→ Extracted entries:
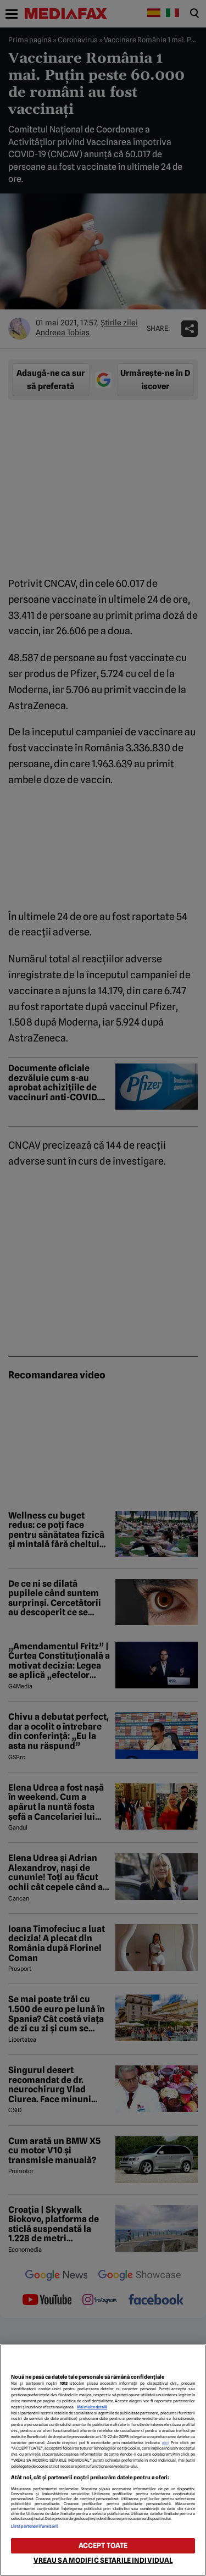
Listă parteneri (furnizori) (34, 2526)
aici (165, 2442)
...
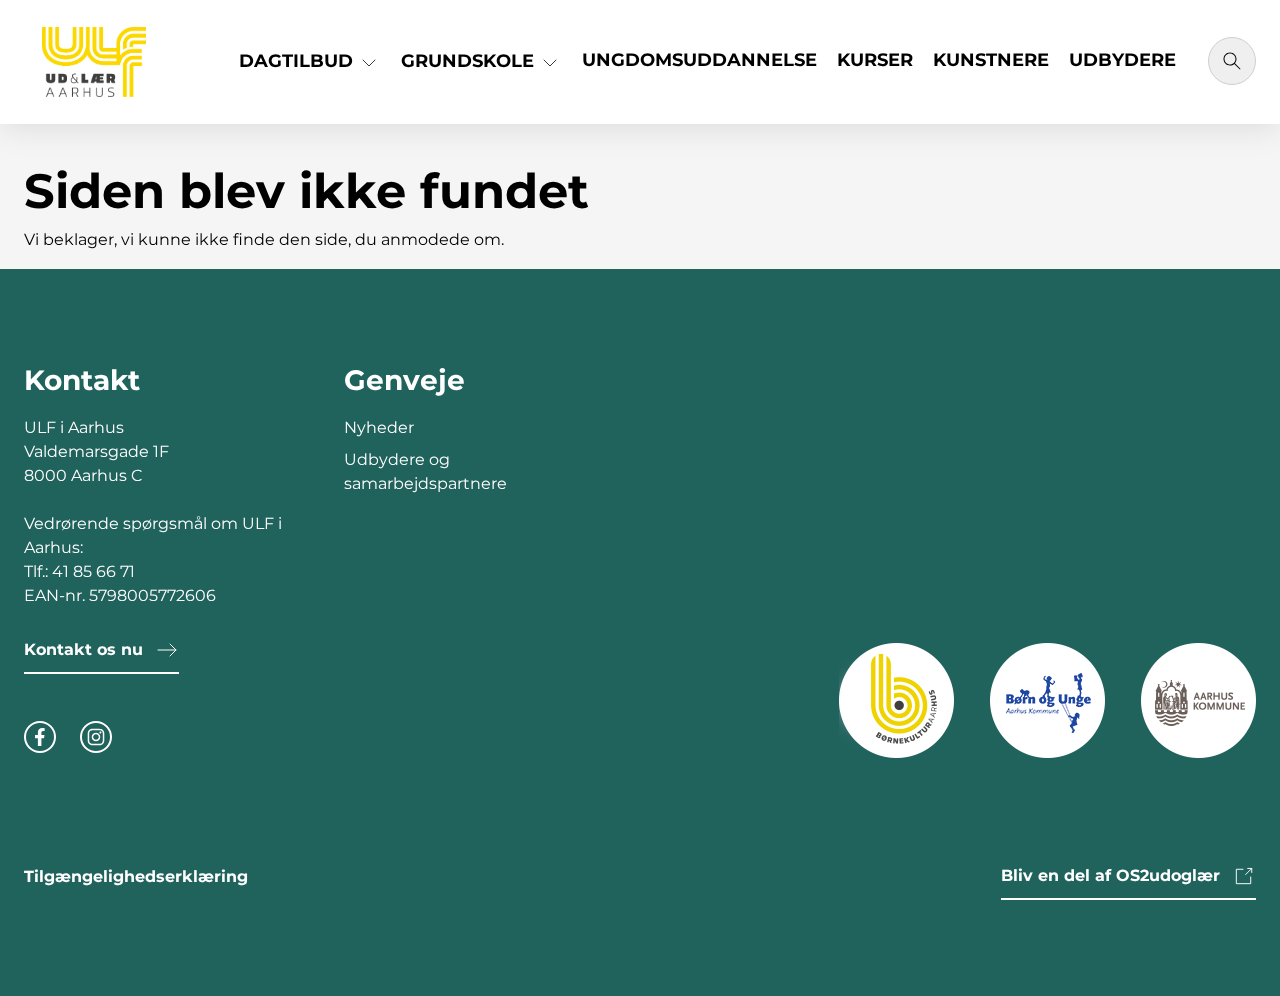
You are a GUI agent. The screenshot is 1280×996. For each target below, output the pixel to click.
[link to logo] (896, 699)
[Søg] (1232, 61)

→ What you are asked to do: All lines above from the one containing "You are a GUI" to the one containing "[Søg] (1232, 61)" must be repeated exactly, both lines included, and no others.

→ Reply:
You are a GUI agent. The screenshot is 1280×996. For each target below, output the pixel to click.
[link to logo] (896, 699)
[Søg] (1232, 61)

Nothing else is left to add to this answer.